From the White House – Weekly Address

President Obama says that because Republicans in Congress allowed a series of harmful, automatic budget cuts-called the sequester-to take effect, important programs like Head Start are now forced to reduce their services. After travelers were stuck for hours in airports and on planes this past week, members of Congress passed a temporary band-aid measure to stop the cuts that impact airlines – but they must do more to stop cuts to vital services for the American people. That’s why it’s time for a balanced approach to deficit reduction that makes smarter cuts and reforms in the tax code while creating jobs and strengthening the middle class.

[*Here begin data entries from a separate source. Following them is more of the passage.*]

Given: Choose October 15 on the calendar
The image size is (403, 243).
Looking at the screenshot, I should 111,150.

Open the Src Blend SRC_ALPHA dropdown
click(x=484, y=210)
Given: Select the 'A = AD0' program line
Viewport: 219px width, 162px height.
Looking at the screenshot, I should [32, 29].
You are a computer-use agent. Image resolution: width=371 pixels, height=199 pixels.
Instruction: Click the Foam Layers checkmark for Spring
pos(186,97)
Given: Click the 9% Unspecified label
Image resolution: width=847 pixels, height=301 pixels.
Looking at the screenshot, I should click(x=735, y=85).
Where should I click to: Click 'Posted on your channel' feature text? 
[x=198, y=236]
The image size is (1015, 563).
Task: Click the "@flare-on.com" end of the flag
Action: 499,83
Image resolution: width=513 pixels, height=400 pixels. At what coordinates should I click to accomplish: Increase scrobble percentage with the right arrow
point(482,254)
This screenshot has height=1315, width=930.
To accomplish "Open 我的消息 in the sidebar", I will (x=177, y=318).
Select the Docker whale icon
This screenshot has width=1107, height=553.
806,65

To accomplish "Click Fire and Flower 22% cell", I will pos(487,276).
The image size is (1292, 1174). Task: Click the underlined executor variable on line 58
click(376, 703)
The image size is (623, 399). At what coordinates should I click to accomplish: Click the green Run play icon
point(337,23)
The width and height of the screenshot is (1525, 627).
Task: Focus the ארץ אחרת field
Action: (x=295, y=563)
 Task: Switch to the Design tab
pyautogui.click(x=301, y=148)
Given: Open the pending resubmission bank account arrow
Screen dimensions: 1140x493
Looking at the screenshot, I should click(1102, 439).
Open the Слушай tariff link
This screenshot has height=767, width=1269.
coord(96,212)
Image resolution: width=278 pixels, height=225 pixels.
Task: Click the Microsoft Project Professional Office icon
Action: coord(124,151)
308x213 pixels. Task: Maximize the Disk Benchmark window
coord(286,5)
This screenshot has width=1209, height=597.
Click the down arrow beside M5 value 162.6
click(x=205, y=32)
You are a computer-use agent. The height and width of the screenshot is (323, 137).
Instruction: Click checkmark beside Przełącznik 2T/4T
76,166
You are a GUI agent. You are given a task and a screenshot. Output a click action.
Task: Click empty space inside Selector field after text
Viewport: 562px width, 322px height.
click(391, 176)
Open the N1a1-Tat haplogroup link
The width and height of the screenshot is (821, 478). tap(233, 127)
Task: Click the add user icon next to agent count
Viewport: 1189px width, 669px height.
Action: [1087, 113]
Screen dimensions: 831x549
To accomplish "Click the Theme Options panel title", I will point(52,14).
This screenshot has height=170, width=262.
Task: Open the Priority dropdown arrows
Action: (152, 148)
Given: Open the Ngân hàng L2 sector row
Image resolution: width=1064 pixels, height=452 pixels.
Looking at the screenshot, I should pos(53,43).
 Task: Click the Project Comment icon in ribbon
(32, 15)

Transcript: Time to Replace the Sequester with a Balanced Approach to Deficit Reduction –

Hi, everybody.  Our top priority as a nation must be growing the economy, creating good jobs, and rebuilding opportunity for the middle class.

But two months ago, Congress allowed a series of automatic budget cuts to fall across the federal government that would do the opposite.  In Washington-speak, these cuts were called the “sequester.”  It was a bad idea then.  And as the country saw this week, it’s a bad idea now.

Because of these reckless cuts, there are parents whose kids just got kicked out of Head Start programs scrambling for a solution.  There are seniors who depend on programs like Meals on Wheels to live independently looking for help.  There are military communities – families that have already sacrificed enough – coping under new strains.  All because of these cuts.

This week, the sequester hurt travelers, who were stuck for hours in airports and on planes, and rightly frustrated by it.  And, maybe because they fly home each weekend, the Members of Congress who insisted these cuts take hold finally realized that they actually apply to them too.

Republicans claimed victory when the sequester first took effect, and now they’ve decided it was a bad idea all along.  Well, first, they should look at their own budget.  If the cuts they propose were applied across the board, the FAA would suffer cuts three times deeper.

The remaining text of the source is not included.